EXERCISE INPUT:
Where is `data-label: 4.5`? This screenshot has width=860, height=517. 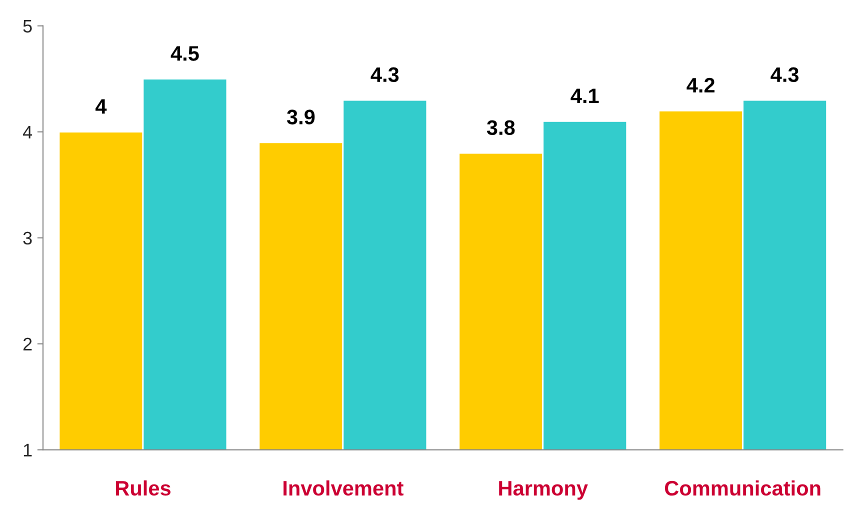
data-label: 4.5 is located at coordinates (184, 54).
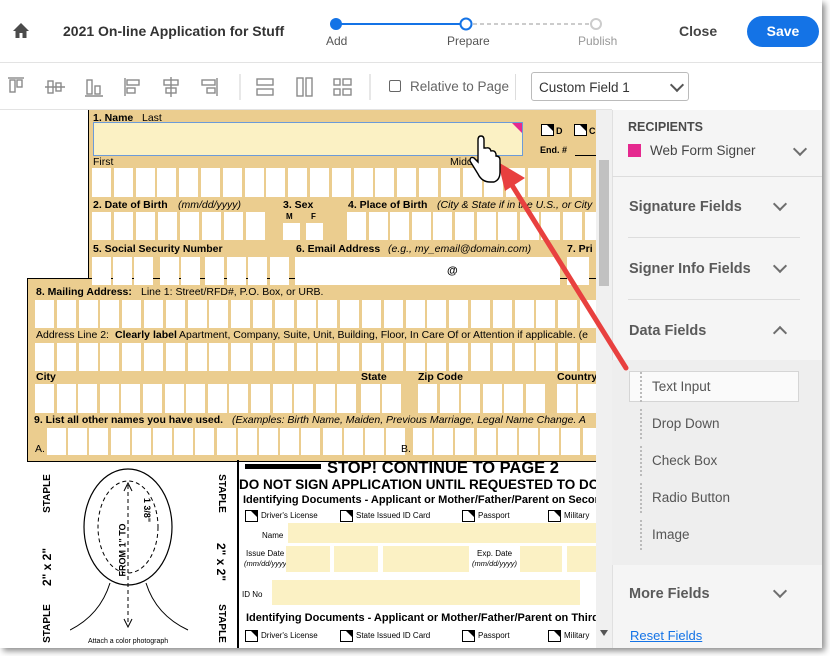  What do you see at coordinates (130, 550) in the screenshot?
I see `photo-guide` at bounding box center [130, 550].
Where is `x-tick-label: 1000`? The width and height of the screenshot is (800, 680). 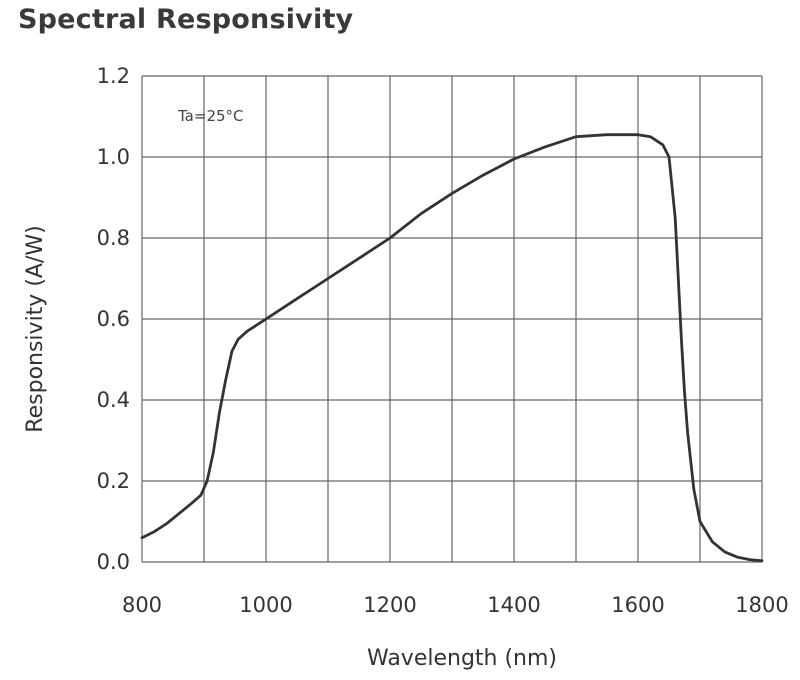 x-tick-label: 1000 is located at coordinates (266, 605).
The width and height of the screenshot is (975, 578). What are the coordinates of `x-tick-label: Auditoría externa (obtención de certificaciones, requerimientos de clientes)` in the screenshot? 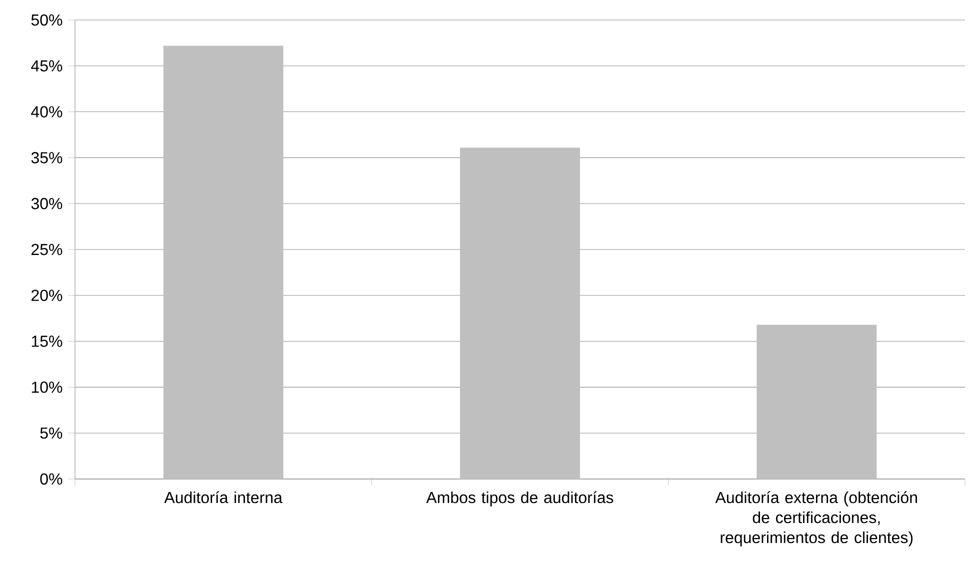 It's located at (816, 518).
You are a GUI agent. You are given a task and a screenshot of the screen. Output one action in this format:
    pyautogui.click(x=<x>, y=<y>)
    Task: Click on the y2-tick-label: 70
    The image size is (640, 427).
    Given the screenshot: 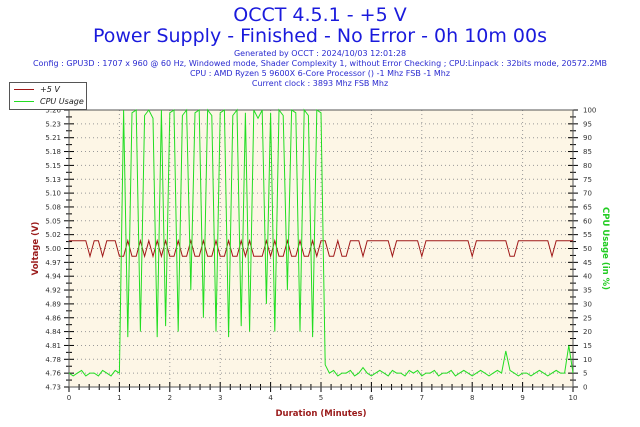 What is the action you would take?
    pyautogui.click(x=588, y=194)
    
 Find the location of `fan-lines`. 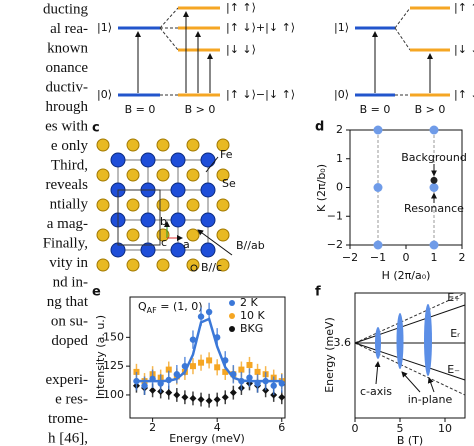

fan-lines is located at coordinates (410, 344).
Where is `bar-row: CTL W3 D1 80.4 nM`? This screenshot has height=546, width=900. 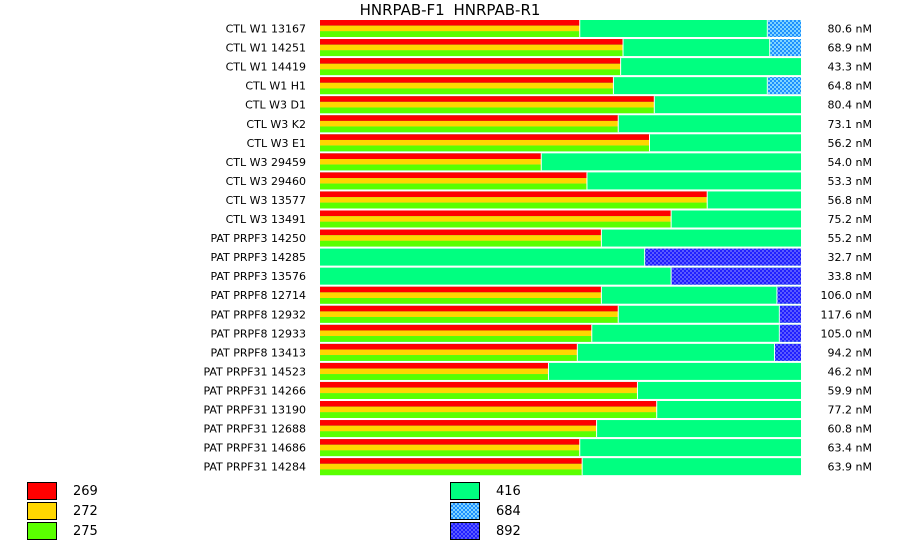 bar-row: CTL W3 D1 80.4 nM is located at coordinates (558, 105).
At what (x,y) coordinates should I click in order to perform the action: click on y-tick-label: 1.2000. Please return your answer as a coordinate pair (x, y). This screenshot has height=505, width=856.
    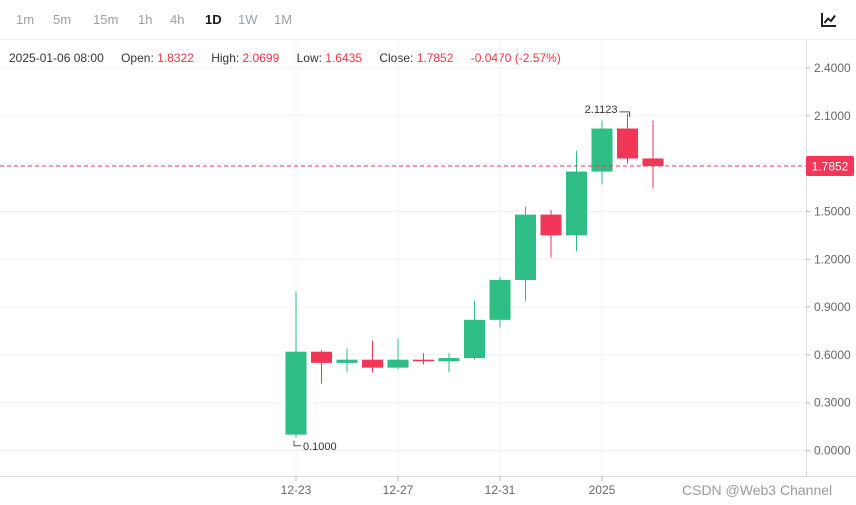
    Looking at the image, I should click on (832, 259).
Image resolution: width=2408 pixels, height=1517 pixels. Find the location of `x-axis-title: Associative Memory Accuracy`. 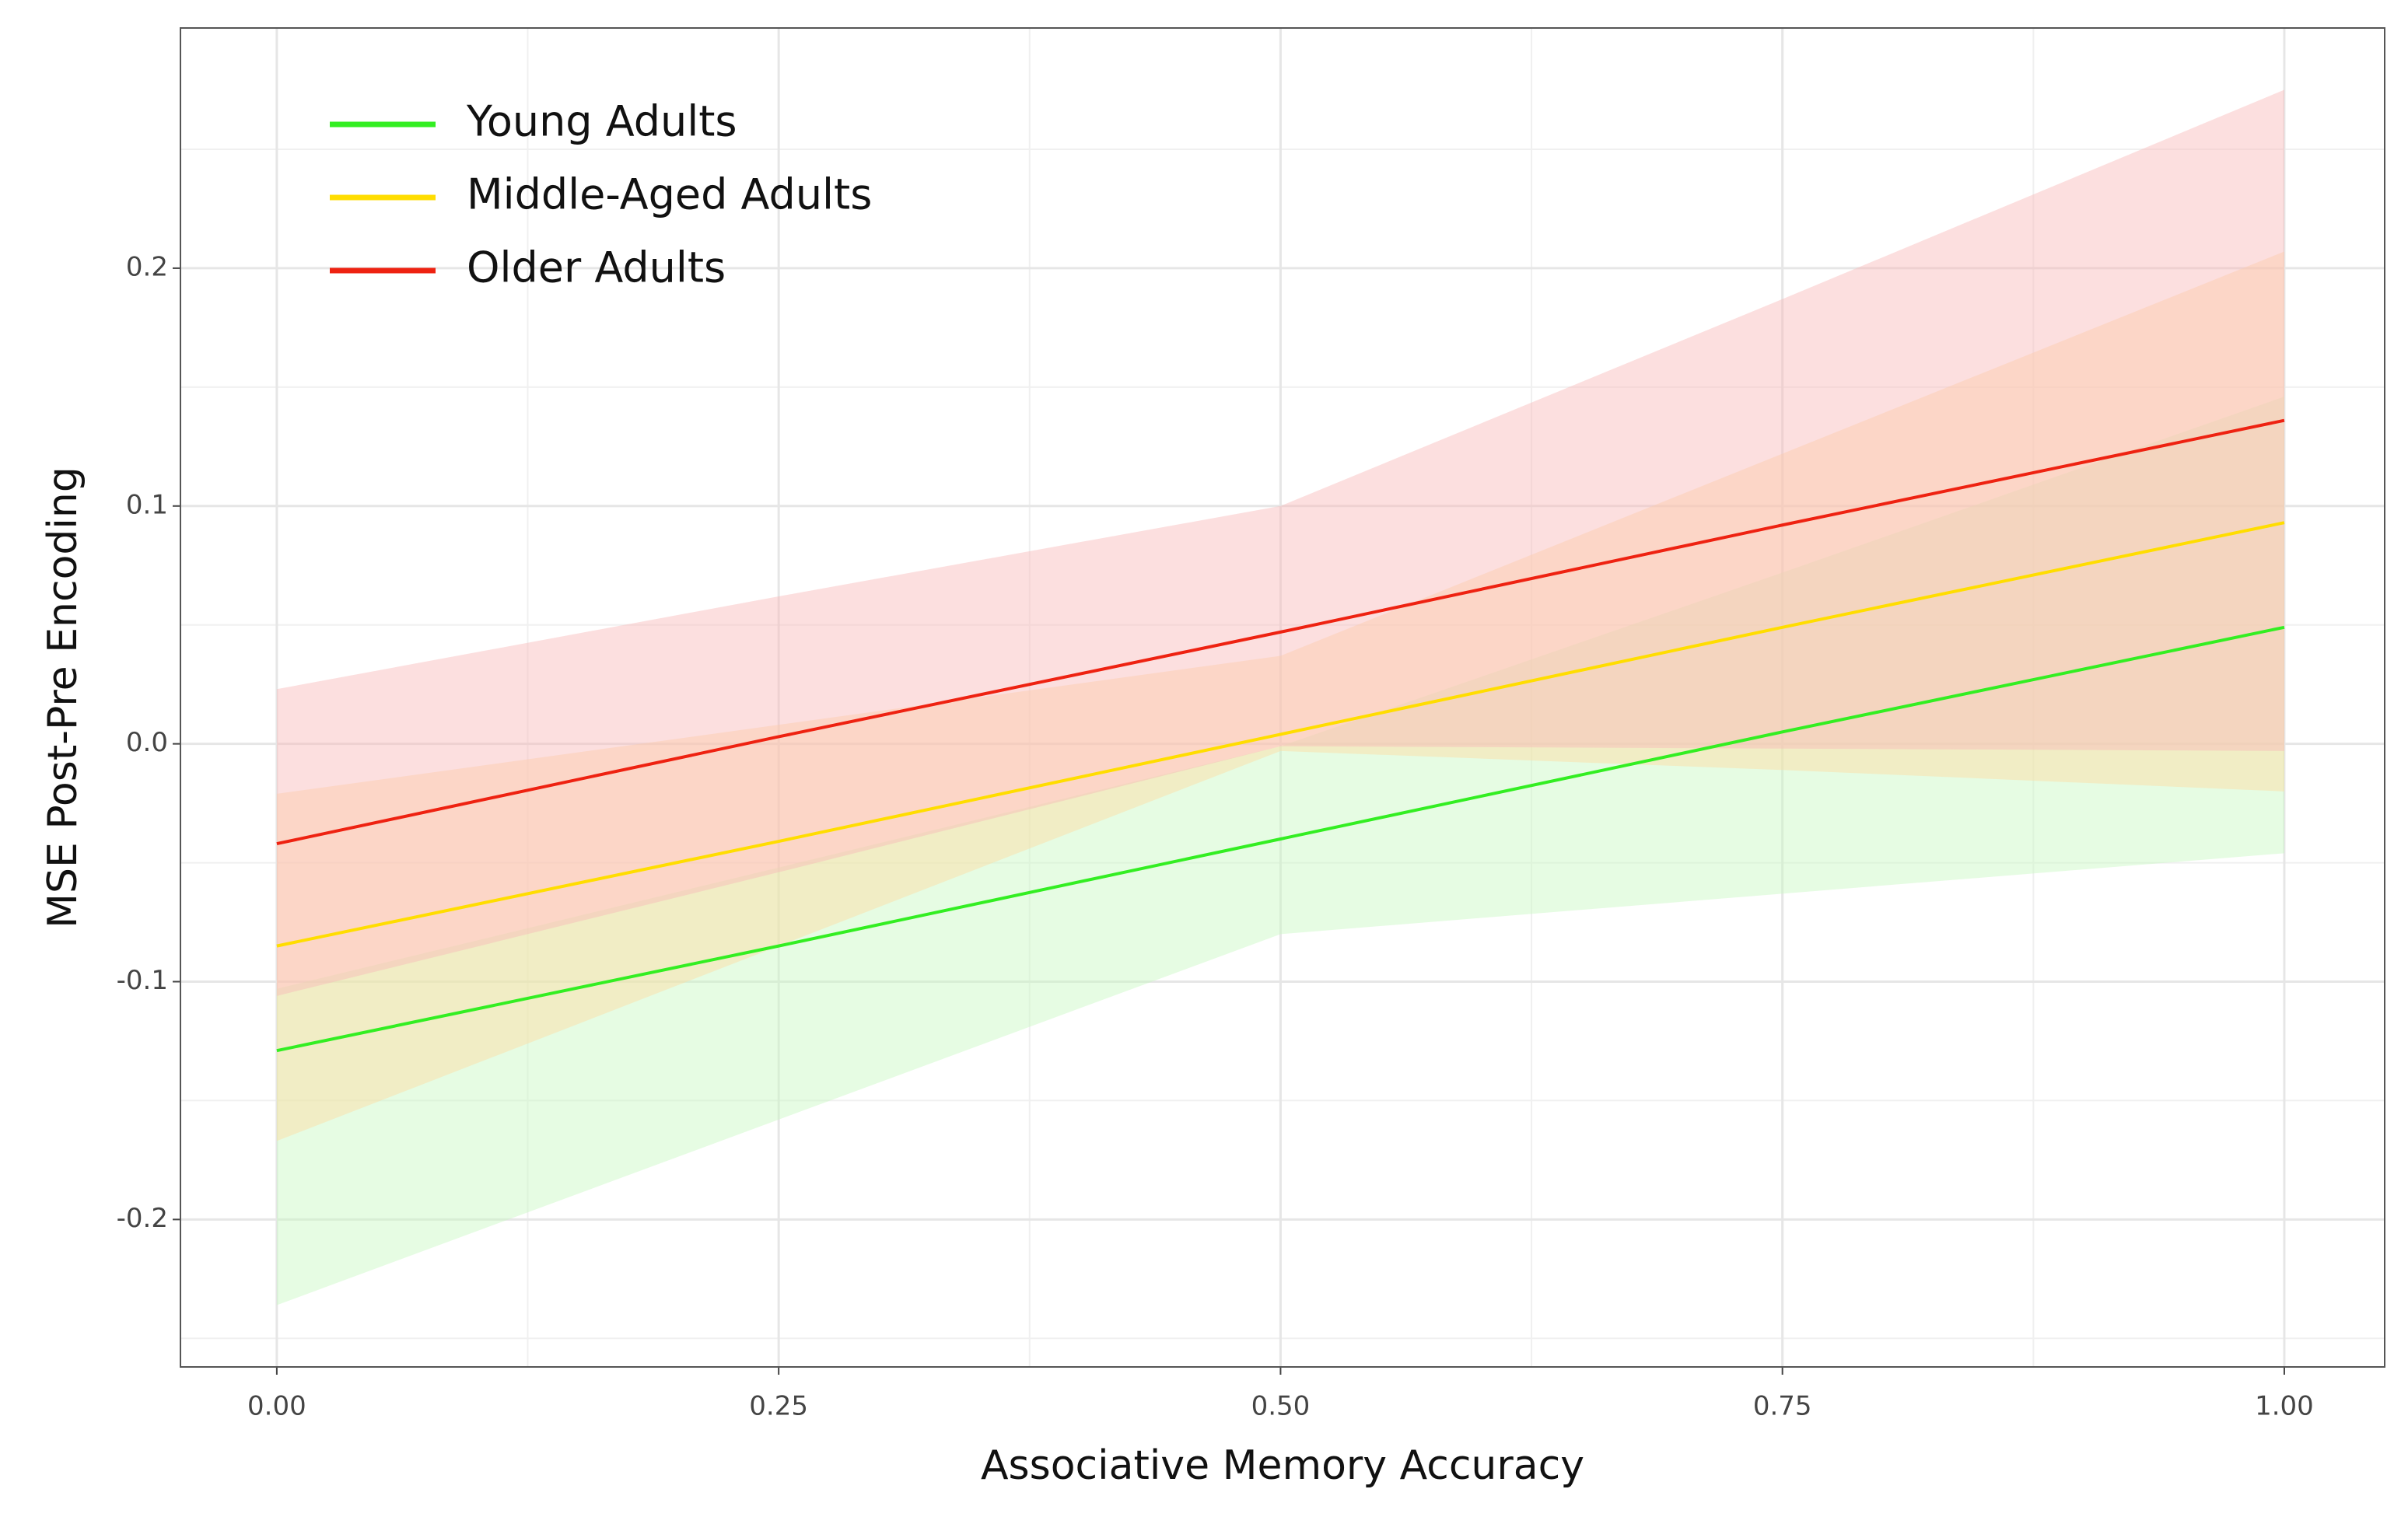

DESCRIPTION OF THE TASK: Express the listing from its first line through the line containing "center [130, 550]." as a JSON list of strings, one string per line, with blank lines skipped and the pictures left out.

RESPONSE BOX:
[
  "Where is `data-label: 4.5`? This screenshot has width=860, height=517. ",
  "data-label: 4.5 is located at coordinates (184, 54).",
  "  What do you see at coordinates (130, 550) in the screenshot?",
  "I see `photo-guide` at bounding box center [130, 550]."
]